Следующим был Глаукомов, глубоко законспирированная личность, ибо трудился он над новой системой управления миражами.
А ещё он предлагал создать театр теней - огромный, в полнеба.
- А действующими лицами этого театра сделаем госпожу Обаму и Маргарет Тэтчер. И пусть танцуют канкан! или рок-н-ролл!- фантазировал Глаукомов.
- А Маргарет - зачем? - удивился Анчуткин. - Да и кто её узнает - в гигантском - на полнеба - силуэте?
- Ну, тогда Мэрилин Монро - эту каждый блядун угадает.
- Её - да, - согласился Анчуткин. - Утверждаю.
И затосковал. "Скучная у меня работа, - подумал он. - Неинтересная..."
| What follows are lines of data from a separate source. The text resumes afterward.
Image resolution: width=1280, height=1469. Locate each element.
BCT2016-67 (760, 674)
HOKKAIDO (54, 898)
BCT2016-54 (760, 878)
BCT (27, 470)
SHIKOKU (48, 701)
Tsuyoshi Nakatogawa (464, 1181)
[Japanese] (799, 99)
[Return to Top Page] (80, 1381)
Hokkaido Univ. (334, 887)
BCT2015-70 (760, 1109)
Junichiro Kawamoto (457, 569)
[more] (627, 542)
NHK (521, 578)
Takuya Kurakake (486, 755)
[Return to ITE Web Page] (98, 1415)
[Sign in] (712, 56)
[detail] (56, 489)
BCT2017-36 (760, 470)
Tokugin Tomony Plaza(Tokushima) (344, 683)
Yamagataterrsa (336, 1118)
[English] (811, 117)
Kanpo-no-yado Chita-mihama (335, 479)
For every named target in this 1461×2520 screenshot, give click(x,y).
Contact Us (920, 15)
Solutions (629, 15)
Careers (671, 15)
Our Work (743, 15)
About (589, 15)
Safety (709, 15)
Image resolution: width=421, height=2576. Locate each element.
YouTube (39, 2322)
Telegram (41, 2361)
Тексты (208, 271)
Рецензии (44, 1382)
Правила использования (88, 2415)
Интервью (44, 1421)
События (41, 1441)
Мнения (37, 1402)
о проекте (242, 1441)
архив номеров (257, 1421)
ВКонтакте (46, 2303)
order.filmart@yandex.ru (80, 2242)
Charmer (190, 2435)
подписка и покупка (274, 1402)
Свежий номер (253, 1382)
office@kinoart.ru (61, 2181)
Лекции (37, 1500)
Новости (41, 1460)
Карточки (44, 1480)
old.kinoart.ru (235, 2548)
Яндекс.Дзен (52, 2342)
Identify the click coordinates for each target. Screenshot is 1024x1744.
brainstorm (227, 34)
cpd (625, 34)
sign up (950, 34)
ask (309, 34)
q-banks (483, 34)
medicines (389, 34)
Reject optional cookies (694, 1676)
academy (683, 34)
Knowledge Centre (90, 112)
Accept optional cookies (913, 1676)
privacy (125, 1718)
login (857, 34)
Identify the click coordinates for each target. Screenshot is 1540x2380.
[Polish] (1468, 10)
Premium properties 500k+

- Вот и я не знаю, - сказал Анчуткин и, опустив голову, опечалился в дупель. Подчинённый его, не прощаясь, тенью - от греха подале - скользнул из кабинета.
Специалист по летательным аппаратам Бархоткин начал с места в карьер, ибо принёс проспект одноразовых вариантов.
- Это как одноразовая женщина, - пояснял он почему-то шёпотом, интимно. - После употребления - проткнуть.
- С одноразовыми женщинами - понятно, - согласился Анчуткин и даже решил обмозговать сие предложение на досуге: заманчивая идея, - заменить эмансипированную стаю толпой искусственных кукол. А уж проткнуть каждую из них - это удовольствие в квадрате или даже в кубе, кого и как приспичит. - С бабьём - нет проблем, а вот одноразовые летательные аппараты - зачем?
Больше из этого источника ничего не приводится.